### PROBLEM DESCRIPTION
Each entry has to be reproduced in full, exactly as given.
===== DATASET CONTENT
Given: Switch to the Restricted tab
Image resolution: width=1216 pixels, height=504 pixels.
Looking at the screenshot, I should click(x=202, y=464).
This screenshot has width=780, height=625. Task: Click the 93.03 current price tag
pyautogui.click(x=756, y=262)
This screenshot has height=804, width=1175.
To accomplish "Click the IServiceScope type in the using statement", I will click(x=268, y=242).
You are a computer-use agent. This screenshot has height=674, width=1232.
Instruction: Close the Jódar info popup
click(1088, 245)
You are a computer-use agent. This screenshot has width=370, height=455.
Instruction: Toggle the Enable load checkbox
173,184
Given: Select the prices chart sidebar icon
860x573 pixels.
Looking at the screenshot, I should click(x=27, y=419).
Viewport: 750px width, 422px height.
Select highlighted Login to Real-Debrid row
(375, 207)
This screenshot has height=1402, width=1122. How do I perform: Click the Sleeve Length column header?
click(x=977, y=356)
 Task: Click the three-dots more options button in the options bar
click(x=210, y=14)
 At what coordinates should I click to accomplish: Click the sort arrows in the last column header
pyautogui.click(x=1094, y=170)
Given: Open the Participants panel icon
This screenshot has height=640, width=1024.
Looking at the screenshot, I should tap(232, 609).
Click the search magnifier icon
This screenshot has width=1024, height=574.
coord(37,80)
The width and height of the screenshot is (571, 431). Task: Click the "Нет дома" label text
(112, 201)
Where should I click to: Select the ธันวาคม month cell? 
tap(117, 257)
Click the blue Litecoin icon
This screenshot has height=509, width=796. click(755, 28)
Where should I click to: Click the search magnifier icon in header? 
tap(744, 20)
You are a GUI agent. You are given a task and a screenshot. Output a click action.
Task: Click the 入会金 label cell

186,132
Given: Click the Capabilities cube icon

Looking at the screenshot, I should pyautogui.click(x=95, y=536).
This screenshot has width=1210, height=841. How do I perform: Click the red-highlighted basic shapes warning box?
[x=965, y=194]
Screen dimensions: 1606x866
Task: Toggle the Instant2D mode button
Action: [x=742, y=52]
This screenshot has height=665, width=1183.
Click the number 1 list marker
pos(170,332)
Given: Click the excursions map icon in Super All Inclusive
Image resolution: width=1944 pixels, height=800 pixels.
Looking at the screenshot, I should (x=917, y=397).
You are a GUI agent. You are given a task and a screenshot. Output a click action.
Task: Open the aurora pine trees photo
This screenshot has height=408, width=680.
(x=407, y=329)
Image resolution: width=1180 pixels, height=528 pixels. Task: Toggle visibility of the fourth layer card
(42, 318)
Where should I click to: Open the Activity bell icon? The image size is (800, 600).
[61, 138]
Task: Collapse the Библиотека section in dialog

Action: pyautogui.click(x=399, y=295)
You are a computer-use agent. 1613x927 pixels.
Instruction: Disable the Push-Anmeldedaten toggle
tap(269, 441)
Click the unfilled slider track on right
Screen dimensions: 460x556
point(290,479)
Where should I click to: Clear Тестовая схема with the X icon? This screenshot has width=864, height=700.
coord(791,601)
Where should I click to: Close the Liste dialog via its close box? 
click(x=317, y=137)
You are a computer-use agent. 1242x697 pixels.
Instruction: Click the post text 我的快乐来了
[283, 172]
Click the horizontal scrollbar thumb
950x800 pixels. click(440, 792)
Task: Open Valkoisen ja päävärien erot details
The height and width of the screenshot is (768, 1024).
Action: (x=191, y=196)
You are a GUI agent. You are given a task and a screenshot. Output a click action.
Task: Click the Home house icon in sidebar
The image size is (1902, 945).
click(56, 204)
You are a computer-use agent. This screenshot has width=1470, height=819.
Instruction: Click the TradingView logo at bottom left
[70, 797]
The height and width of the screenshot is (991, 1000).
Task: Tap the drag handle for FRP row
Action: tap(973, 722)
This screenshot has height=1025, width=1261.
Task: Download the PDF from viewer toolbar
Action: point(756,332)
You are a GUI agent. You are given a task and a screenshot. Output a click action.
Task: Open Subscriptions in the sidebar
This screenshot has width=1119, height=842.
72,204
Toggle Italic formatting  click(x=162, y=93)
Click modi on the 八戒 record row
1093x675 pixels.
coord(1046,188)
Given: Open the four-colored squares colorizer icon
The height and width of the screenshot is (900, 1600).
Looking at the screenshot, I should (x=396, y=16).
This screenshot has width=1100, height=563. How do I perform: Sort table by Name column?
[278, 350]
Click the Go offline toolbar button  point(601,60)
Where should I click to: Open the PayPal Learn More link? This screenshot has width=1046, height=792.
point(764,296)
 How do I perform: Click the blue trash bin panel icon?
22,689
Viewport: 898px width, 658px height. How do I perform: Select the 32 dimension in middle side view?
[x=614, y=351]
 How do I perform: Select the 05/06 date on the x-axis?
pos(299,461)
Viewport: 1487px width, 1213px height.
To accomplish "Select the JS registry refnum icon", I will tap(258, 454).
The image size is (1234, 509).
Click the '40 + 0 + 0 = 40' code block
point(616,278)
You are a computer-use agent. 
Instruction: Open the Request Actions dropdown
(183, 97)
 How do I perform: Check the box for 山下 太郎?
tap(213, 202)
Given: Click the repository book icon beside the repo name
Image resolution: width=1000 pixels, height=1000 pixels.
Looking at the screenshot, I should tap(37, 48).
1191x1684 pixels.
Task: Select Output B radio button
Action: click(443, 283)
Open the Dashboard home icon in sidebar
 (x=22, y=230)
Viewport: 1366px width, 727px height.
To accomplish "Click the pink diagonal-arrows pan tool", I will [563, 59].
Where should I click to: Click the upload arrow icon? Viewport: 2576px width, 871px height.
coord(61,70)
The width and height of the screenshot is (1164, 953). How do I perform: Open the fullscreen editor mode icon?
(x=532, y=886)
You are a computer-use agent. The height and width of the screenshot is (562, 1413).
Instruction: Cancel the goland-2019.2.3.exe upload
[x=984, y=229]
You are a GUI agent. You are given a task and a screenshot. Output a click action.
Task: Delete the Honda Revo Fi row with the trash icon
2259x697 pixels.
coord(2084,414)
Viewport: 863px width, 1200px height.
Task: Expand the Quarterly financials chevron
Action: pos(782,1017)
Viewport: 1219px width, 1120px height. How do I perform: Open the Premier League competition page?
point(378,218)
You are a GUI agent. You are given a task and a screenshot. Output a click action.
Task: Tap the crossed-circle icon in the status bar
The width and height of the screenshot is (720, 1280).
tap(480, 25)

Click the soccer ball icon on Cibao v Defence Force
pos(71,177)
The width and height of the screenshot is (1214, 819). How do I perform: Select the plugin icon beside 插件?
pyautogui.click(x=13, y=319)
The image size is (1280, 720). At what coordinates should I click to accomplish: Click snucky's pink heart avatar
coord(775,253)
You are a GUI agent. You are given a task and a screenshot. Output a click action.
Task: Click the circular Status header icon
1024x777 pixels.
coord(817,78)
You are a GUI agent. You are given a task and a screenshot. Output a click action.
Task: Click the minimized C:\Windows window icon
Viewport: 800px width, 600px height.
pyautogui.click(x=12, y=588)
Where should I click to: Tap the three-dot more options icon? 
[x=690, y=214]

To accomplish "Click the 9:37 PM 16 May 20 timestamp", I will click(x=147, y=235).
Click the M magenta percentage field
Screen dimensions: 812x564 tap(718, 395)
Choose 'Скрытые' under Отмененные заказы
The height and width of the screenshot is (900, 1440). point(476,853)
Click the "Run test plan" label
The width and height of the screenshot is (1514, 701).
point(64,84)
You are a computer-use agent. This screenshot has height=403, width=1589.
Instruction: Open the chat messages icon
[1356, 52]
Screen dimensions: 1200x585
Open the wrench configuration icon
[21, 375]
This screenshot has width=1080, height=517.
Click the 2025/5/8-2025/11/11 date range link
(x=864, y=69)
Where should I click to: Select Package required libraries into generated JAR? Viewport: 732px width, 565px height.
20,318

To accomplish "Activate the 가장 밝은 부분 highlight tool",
==========
### REPLY TO THE TASK
Given: Switch to the Restricted tab
Image resolution: width=1216 pixels, height=504 pixels.
Looking at the screenshot, I should click(x=202, y=464).
This screenshot has width=780, height=625. Task: Click the 93.03 current price tag
pyautogui.click(x=756, y=262)
This screenshot has height=804, width=1175.
To accomplish "Click the IServiceScope type in the using statement", I will click(x=268, y=242).
You are a computer-use agent. This screenshot has height=674, width=1232.
Instruction: Close the Jódar info popup
click(1088, 245)
You are a computer-use agent. This screenshot has width=370, height=455.
Instruction: Toggle the Enable load checkbox
173,184
Given: Select the prices chart sidebar icon
860x573 pixels.
Looking at the screenshot, I should click(x=27, y=419).
Viewport: 750px width, 422px height.
Select highlighted Login to Real-Debrid row
(375, 207)
This screenshot has height=1402, width=1122. How do I perform: Click the Sleeve Length column header?
click(x=977, y=356)
 Task: Click the three-dots more options button in the options bar
click(x=210, y=14)
 At what coordinates should I click to accomplish: Click the sort arrows in the last column header
pyautogui.click(x=1094, y=170)
Given: Open the Participants panel icon
This screenshot has height=640, width=1024.
Looking at the screenshot, I should tap(232, 609).
Click the search magnifier icon
This screenshot has width=1024, height=574.
coord(37,80)
The width and height of the screenshot is (571, 431). Task: Click the "Нет дома" label text
(112, 201)
Where should I click to: Select the ธันวาคม month cell? 
tap(117, 257)
Click the blue Litecoin icon
This screenshot has height=509, width=796. click(755, 28)
Where should I click to: Click the search magnifier icon in header? 
tap(744, 20)
You are a GUI agent. You are given a task and a screenshot. Output a click action.
Task: Click the 入会金 label cell

186,132
Given: Click the Capabilities cube icon

Looking at the screenshot, I should pyautogui.click(x=95, y=536).
This screenshot has width=1210, height=841. How do I perform: Click the red-highlighted basic shapes warning box?
[x=965, y=194]
Screen dimensions: 1606x866
Task: Toggle the Instant2D mode button
Action: [x=742, y=52]
This screenshot has height=665, width=1183.
Click the number 1 list marker
pos(170,332)
Given: Click the excursions map icon in Super All Inclusive
Image resolution: width=1944 pixels, height=800 pixels.
Looking at the screenshot, I should (x=917, y=397).
You are a GUI agent. You are given a task and a screenshot. Output a click action.
Task: Open the aurora pine trees photo
This screenshot has height=408, width=680.
(x=407, y=329)
Image resolution: width=1180 pixels, height=528 pixels. Task: Toggle visibility of the fourth layer card
(42, 318)
Where should I click to: Open the Activity bell icon? The image size is (800, 600).
[61, 138]
Task: Collapse the Библиотека section in dialog

Action: pyautogui.click(x=399, y=295)
You are a computer-use agent. 1613x927 pixels.
Instruction: Disable the Push-Anmeldedaten toggle
tap(269, 441)
Click the unfilled slider track on right
Screen dimensions: 460x556
point(290,479)
Where should I click to: Clear Тестовая схема with the X icon? This screenshot has width=864, height=700.
coord(791,601)
Where should I click to: Close the Liste dialog via its close box? 
click(x=317, y=137)
You are a computer-use agent. 1242x697 pixels.
Instruction: Click the post text 我的快乐来了
[283, 172]
Click the horizontal scrollbar thumb
950x800 pixels. click(440, 792)
Task: Open Valkoisen ja päävärien erot details
The height and width of the screenshot is (768, 1024).
Action: (x=191, y=196)
You are a GUI agent. You are given a task and a screenshot. Output a click action.
Task: Click the Home house icon in sidebar
The image size is (1902, 945).
click(56, 204)
You are a computer-use agent. This screenshot has width=1470, height=819.
Instruction: Click the TradingView logo at bottom left
[70, 797]
The height and width of the screenshot is (991, 1000).
Task: Tap the drag handle for FRP row
Action: tap(973, 722)
This screenshot has height=1025, width=1261.
Task: Download the PDF from viewer toolbar
Action: point(756,332)
You are a GUI agent. You are given a task and a screenshot. Output a click action.
Task: Open Subscriptions in the sidebar
This screenshot has width=1119, height=842.
72,204
Toggle Italic formatting  click(x=162, y=93)
Click modi on the 八戒 record row
1093x675 pixels.
coord(1046,188)
Given: Open the four-colored squares colorizer icon
The height and width of the screenshot is (900, 1600).
Looking at the screenshot, I should (x=396, y=16).
This screenshot has width=1100, height=563. How do I perform: Sort table by Name column?
[278, 350]
Click the Go offline toolbar button  point(601,60)
Where should I click to: Open the PayPal Learn More link? This screenshot has width=1046, height=792.
point(764,296)
 How do I perform: Click the blue trash bin panel icon?
22,689
Viewport: 898px width, 658px height. How do I perform: Select the 32 dimension in middle side view?
[x=614, y=351]
 How do I perform: Select the 05/06 date on the x-axis?
pos(299,461)
Viewport: 1487px width, 1213px height.
To accomplish "Select the JS registry refnum icon", I will tap(258, 454).
The image size is (1234, 509).
Click the '40 + 0 + 0 = 40' code block
point(616,278)
You are a computer-use agent. 
Instruction: Open the Request Actions dropdown
(183, 97)
 How do I perform: Check the box for 山下 太郎?
tap(213, 202)
Given: Click the repository book icon beside the repo name
Image resolution: width=1000 pixels, height=1000 pixels.
Looking at the screenshot, I should tap(37, 48).
1191x1684 pixels.
Task: Select Output B radio button
Action: click(443, 283)
Open the Dashboard home icon in sidebar
 (x=22, y=230)
Viewport: 1366px width, 727px height.
To accomplish "Click the pink diagonal-arrows pan tool", I will [563, 59].
Where should I click to: Click the upload arrow icon? Viewport: 2576px width, 871px height.
coord(61,70)
The width and height of the screenshot is (1164, 953). How do I perform: Open the fullscreen editor mode icon?
(x=532, y=886)
You are a computer-use agent. The height and width of the screenshot is (562, 1413).
Instruction: Cancel the goland-2019.2.3.exe upload
[x=984, y=229]
You are a GUI agent. You are given a task and a screenshot. Output a click action.
Task: Delete the Honda Revo Fi row with the trash icon
2259x697 pixels.
coord(2084,414)
Viewport: 863px width, 1200px height.
Task: Expand the Quarterly financials chevron
Action: pos(782,1017)
Viewport: 1219px width, 1120px height. How do I perform: Open the Premier League competition page?
point(378,218)
You are a GUI agent. You are given a task and a screenshot. Output a click action.
Task: Tap the crossed-circle icon in the status bar
The width and height of the screenshot is (720, 1280).
tap(480, 25)

Click the soccer ball icon on Cibao v Defence Force
pos(71,177)
The width and height of the screenshot is (1214, 819). How do I perform: Select the plugin icon beside 插件?
pyautogui.click(x=13, y=319)
The image size is (1280, 720). At what coordinates should I click to accomplish: Click snucky's pink heart avatar
coord(775,253)
You are a GUI agent. You are given a task and a screenshot. Output a click action.
Task: Click the circular Status header icon
1024x777 pixels.
coord(817,78)
You are a GUI agent. You are given a task and a screenshot. Output a click action.
Task: Click the minimized C:\Windows window icon
Viewport: 800px width, 600px height.
pyautogui.click(x=12, y=588)
Where should I click to: Tap the three-dot more options icon? 
[x=690, y=214]

To accomplish "Click the 9:37 PM 16 May 20 timestamp", I will click(x=147, y=235).
Click the M magenta percentage field
Screen dimensions: 812x564 tap(718, 395)
Choose 'Скрытые' under Отмененные заказы
The height and width of the screenshot is (900, 1440). point(476,853)
Click the "Run test plan" label
The width and height of the screenshot is (1514, 701).
point(64,84)
You are a computer-use agent. This screenshot has height=403, width=1589.
Instruction: Open the chat messages icon
[1356, 52]
Screen dimensions: 1200x585
Open the wrench configuration icon
[21, 375]
This screenshot has width=1080, height=517.
Click the 2025/5/8-2025/11/11 date range link
(x=864, y=69)
Where should I click to: Select Package required libraries into generated JAR? Viewport: 732px width, 565px height.
20,318

To accomplish "Activate the 가장 밝은 부분 highlight tool",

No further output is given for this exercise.